Gebäudeabriss: Nachbar kann Maßnahmen zur Sicherung seines Gebäudes verlangen!

OLG Naumburg, Urteil vom 29.01.2024 - 12 U 75/23 BauO-SA § 12 Abs. 1 Satz 2; BGB § 823 Abs. 2, §§ 906, 1004, ZPO § 265

1. Bebauungsvorschriften, die nachbarschützenden Charakter besitzen, stellen gleichzeitig Schutzgesetze i.S.v. § 823 Abs. 2 BGB dar.*)
2. Die Vorschrift des § 12 Abs. 1 Satz 2 BauO-SA zur Standsicherheit hat nachbarschützende Wirkung.*)
3. Sie gilt nicht nur für die Errichtung, sondern auch für den Abriss einer baulichen Anlage.*)

OLG Naumburg, Urteil vom 29.01.2024 - 12 U 75/23

BauO-SA § 12 Abs. 1 Satz 2; BGB § 823 Abs. 2, §§ 9061004, ZPO § 265

Problem/Sachverhalt

Der Beklagte reißt auf seinem Grundstück ein Gebäude nahe der Grundstücksgrenze ab. Der Nachbar behauptet unter Gutachtenvorlage, dass durch den Abriss die Stabilität der angrenzenden Böschung und damit auch die Standfestigkeit seines Gebäudes gefährdet sei.

Bereits die vom Beklagten selbst beauftragten Fachleute hätten dringende Maßnahmen zum Schutz der Standsicherheit der Böschung und weitere Prüfungen angeraten. Der Nachbar meint, dass bei dem Abriss Maßnahmen zum Schutz seines Gebäudes hätten erfolgen müssen. Nun seien Schäden in Form von Rissen entstanden und die Standsicherheit sei gefährdet.

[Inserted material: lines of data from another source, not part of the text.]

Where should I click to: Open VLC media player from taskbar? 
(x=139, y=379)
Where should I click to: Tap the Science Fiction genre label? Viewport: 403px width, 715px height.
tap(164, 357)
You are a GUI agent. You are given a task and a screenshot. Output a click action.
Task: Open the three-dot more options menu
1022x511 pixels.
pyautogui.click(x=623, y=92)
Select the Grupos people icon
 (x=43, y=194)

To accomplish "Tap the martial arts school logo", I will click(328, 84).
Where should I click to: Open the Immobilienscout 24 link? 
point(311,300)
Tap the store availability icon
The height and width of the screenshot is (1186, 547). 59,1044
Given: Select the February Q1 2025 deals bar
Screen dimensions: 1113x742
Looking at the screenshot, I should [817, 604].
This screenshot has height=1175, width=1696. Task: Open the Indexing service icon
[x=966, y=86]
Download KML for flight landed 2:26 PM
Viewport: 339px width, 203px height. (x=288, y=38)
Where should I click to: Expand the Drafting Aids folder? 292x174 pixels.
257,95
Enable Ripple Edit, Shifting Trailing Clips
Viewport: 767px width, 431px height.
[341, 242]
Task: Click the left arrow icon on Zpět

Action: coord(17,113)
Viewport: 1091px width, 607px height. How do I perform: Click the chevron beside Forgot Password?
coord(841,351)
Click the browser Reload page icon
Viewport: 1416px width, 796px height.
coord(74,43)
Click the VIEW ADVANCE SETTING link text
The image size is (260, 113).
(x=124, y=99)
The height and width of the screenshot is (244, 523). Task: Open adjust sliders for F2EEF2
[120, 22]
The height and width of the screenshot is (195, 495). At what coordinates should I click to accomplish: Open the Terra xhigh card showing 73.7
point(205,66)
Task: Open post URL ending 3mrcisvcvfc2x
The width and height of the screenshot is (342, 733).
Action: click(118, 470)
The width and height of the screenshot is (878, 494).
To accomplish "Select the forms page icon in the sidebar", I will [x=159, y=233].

Der Nachbar fordert daher Sicherungsmaßnahmen für sein Grundstück. Seine Klage wurde in erster Instanz abgewiesen, weshalb das OLG über die Berufung des Klägers zu entscheiden hatte.

Entscheidung

Das OLG Naumburg gibt dem Nachbarn Recht! Ein Anspruch des Nachbarn auf Vornahme notwendiger Sicherungsmaßnahmen zur dauerhaften Gewährleistung der Standsicherheit seines Gebäudes folgt aus § 1004 BGB analog i.V.m. § 823 Abs. 2 BGB i.V.m. § 12 Abs. 1 Satz 2 BauO-SA. Die Bauordnung regelt zunächst, dass jede Anlage für sich allein standsicher sein muss.

Das gilt sowohl bei der Errichtung eines Gebäudes, als auch bei dessen Abriss. Aber auch die Standsicherheit von Gebäuden des Nachbarn und die Tragfähigkeit des Baugrunds von Nachbargrundstücken dürfen nicht gefährdet werden!

Die bauordnungsrechtliche Regelung hat nachbarschützenden Charakter und stellt ein sog. Schutzgesetz dar. Bei einem Verstoß hat der Nachbar Ansprüche gegen den schadensverursachenden Bauherrn. Das Landgericht stützte seine Entscheidung allein auf mehrere vorprozessual eingeholte Parteigutachten.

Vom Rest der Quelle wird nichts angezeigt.